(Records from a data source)
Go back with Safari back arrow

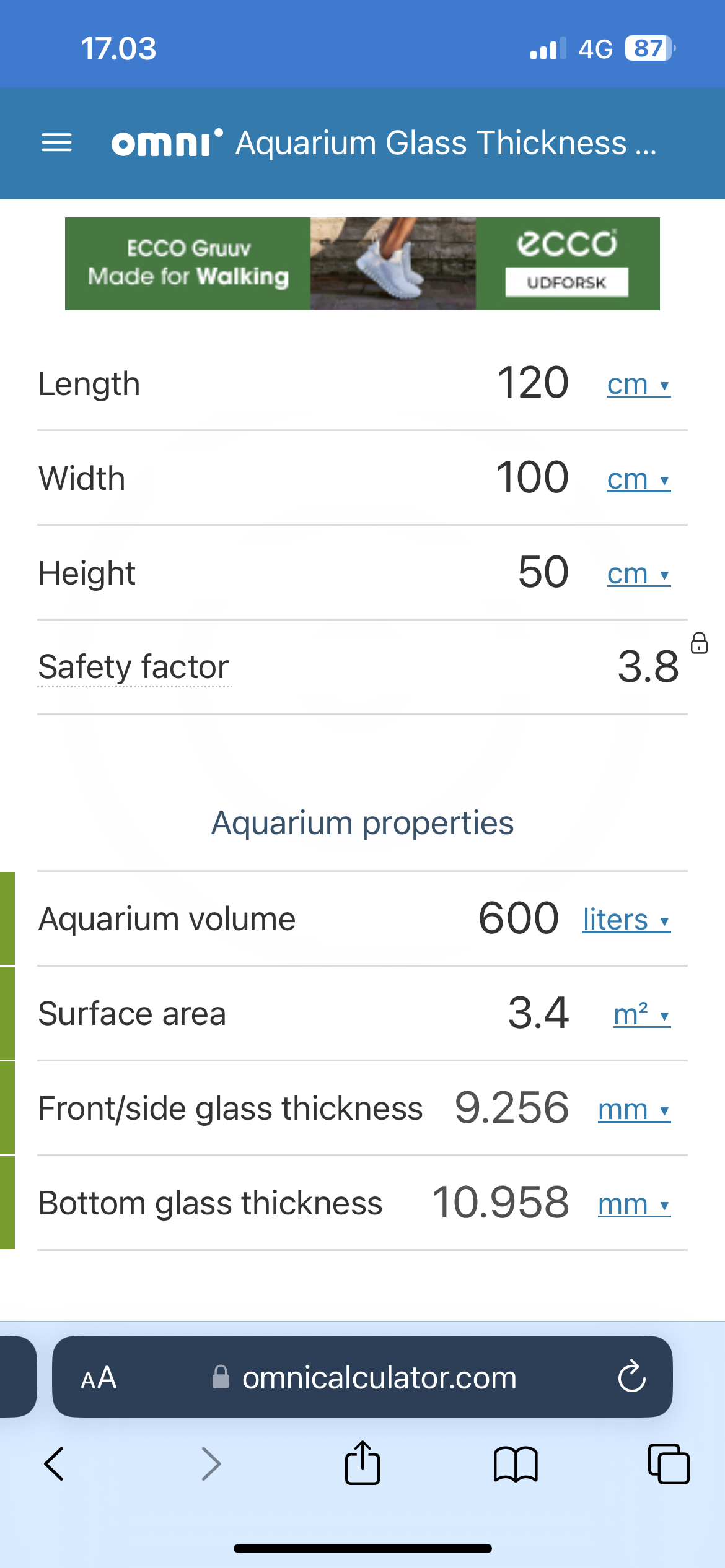click(55, 1464)
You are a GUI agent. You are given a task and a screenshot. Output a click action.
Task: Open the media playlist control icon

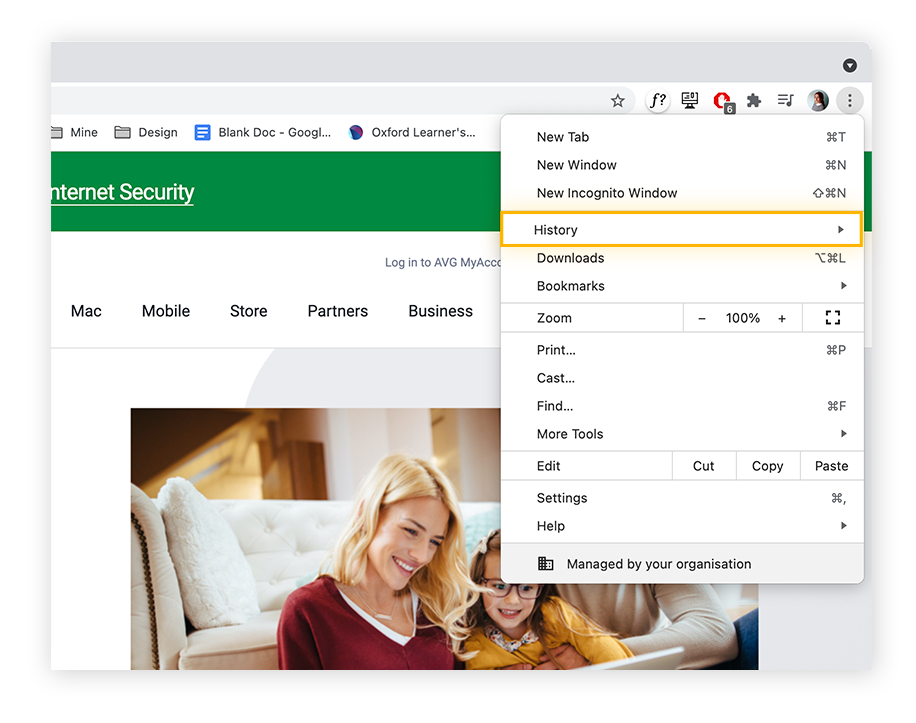pos(785,100)
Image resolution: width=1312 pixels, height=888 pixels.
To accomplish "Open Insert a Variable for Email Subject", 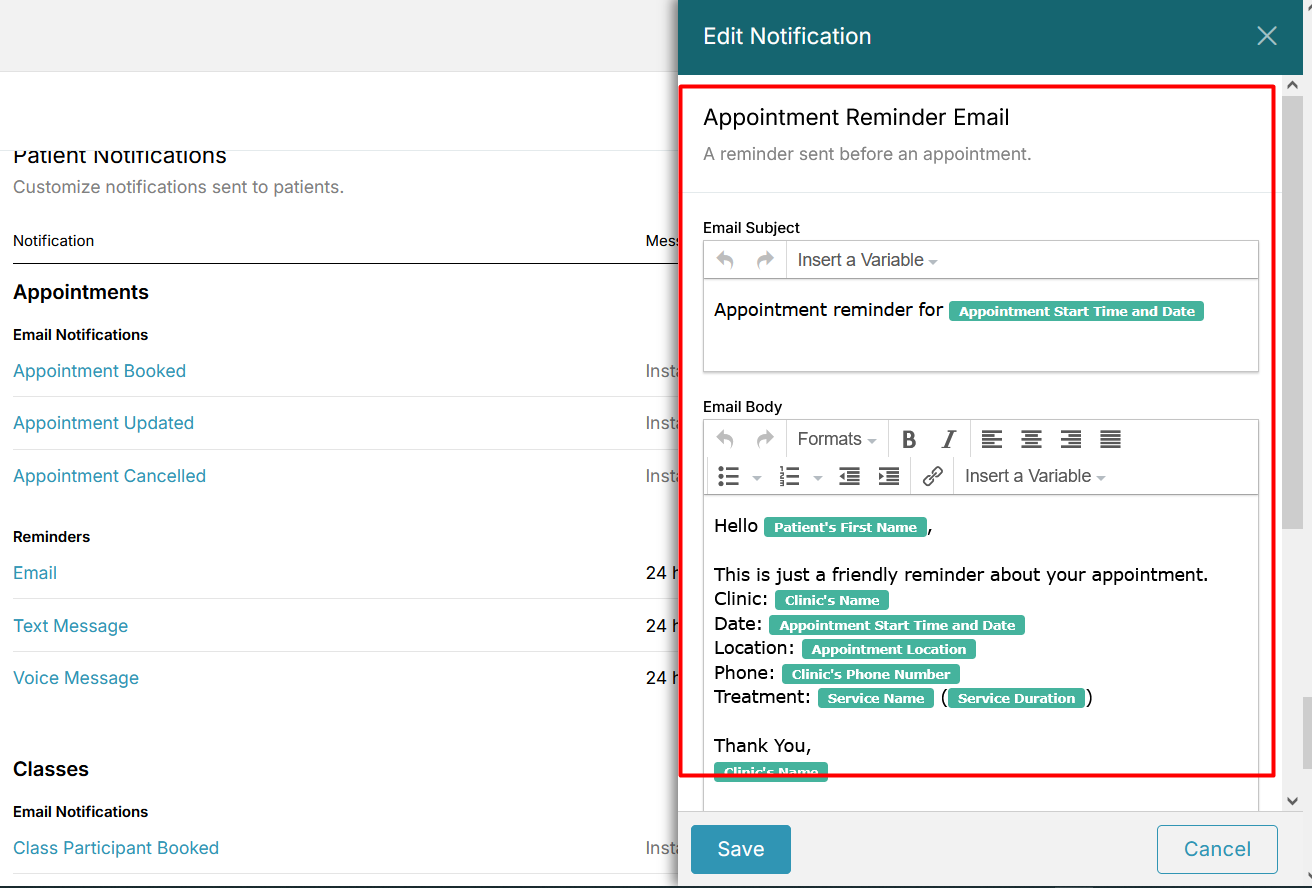I will (866, 259).
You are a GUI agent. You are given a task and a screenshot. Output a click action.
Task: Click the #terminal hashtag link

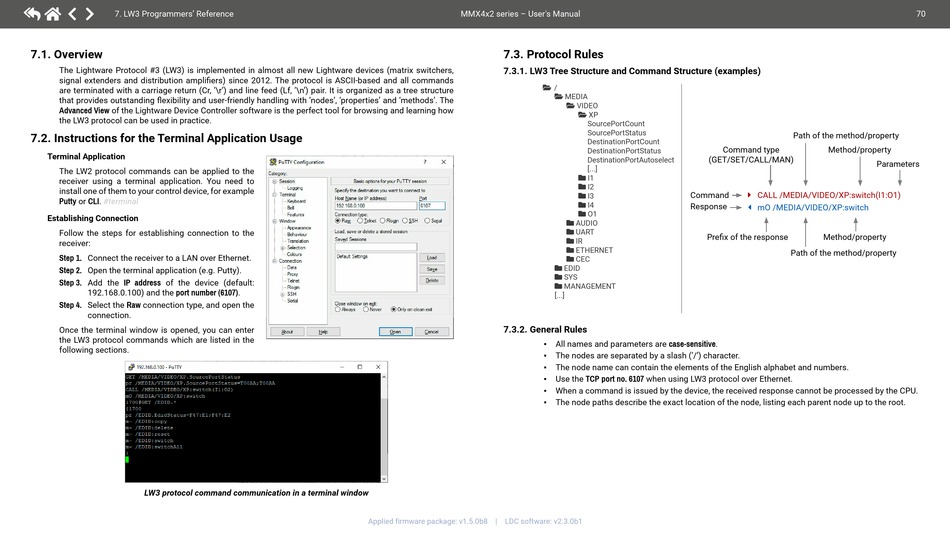tap(121, 202)
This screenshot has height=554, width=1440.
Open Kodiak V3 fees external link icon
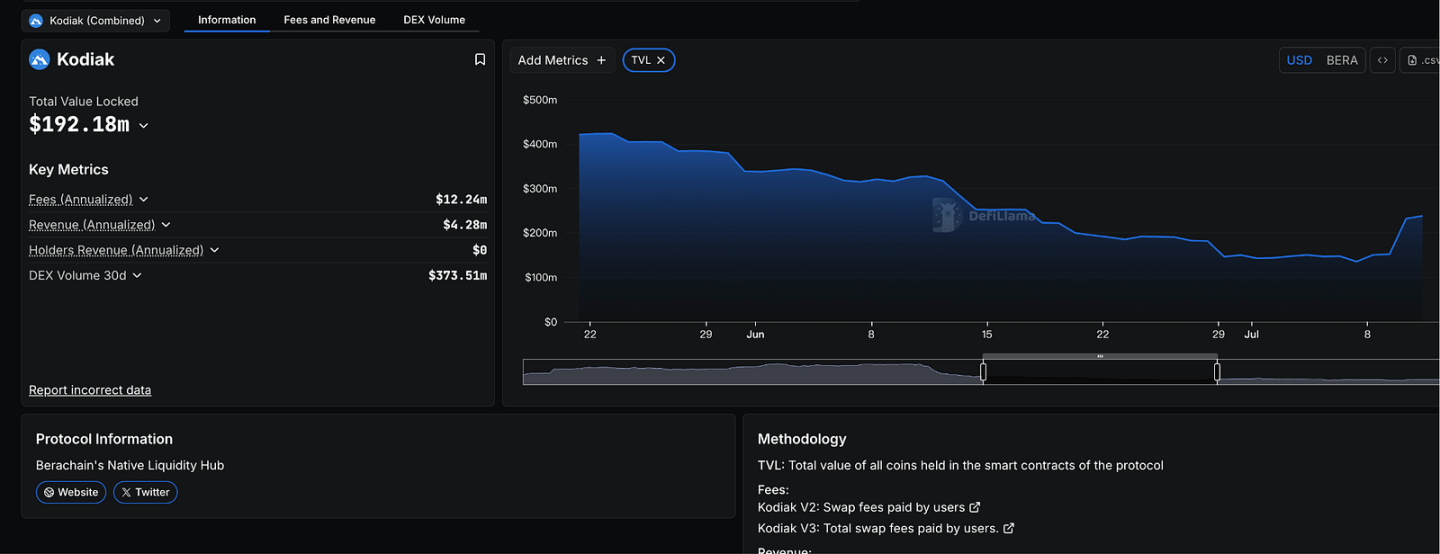pos(1008,529)
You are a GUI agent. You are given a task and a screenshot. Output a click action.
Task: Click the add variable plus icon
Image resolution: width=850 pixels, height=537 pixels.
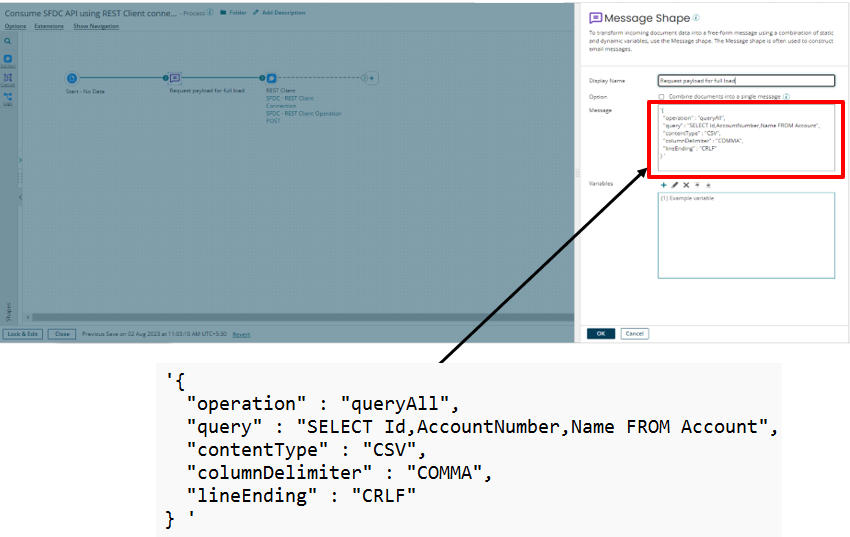coord(663,185)
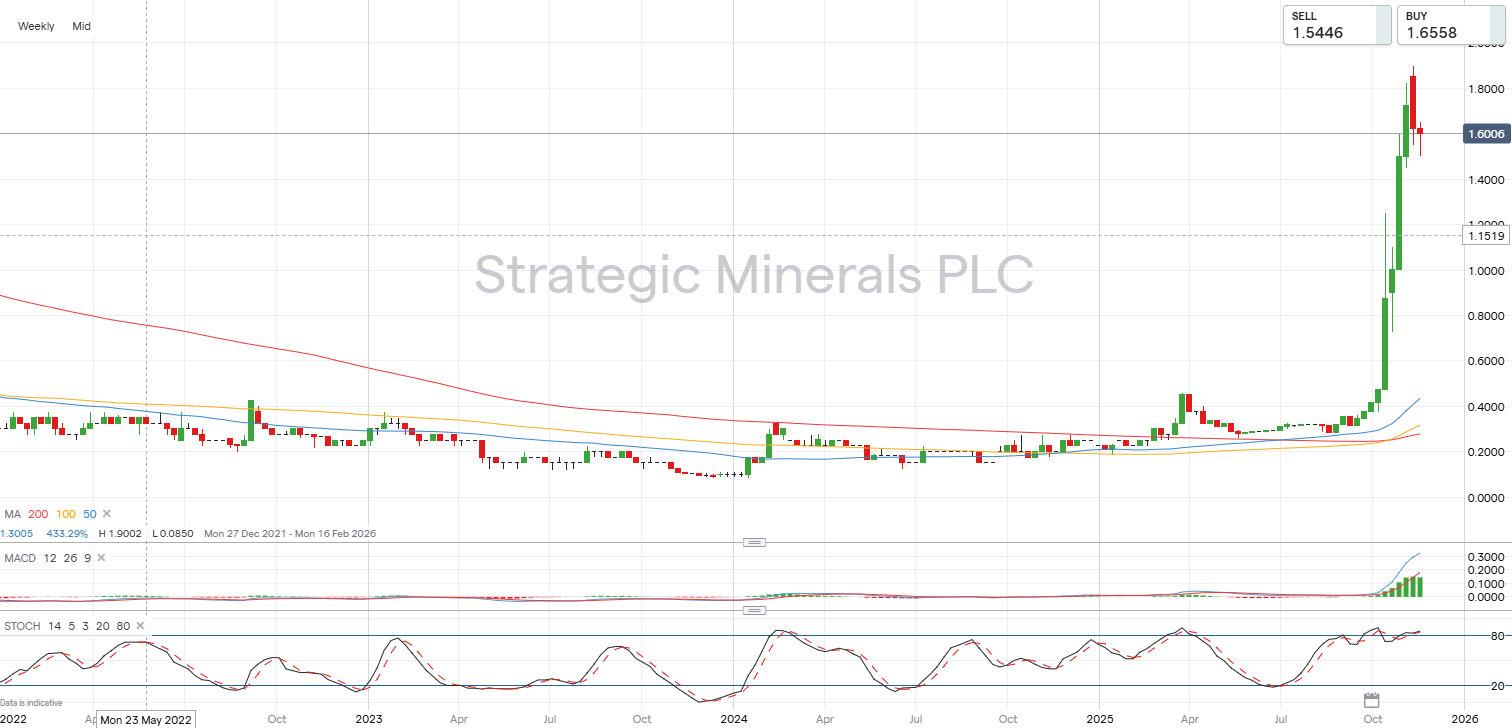Image resolution: width=1512 pixels, height=728 pixels.
Task: Toggle the red 200-period moving average
Action: (37, 513)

Brief:
Once the line containing "Image resolution: width=850" has been found, write out exactly that line and each one after it through the end of the data, leaving out every picture.

Task answer:
Image resolution: width=850 pixels, height=537 pixels.
coord(663,185)
Image resolution: width=1512 pixels, height=728 pixels.
Task: Toggle the red 200-period moving average
Action: (37, 513)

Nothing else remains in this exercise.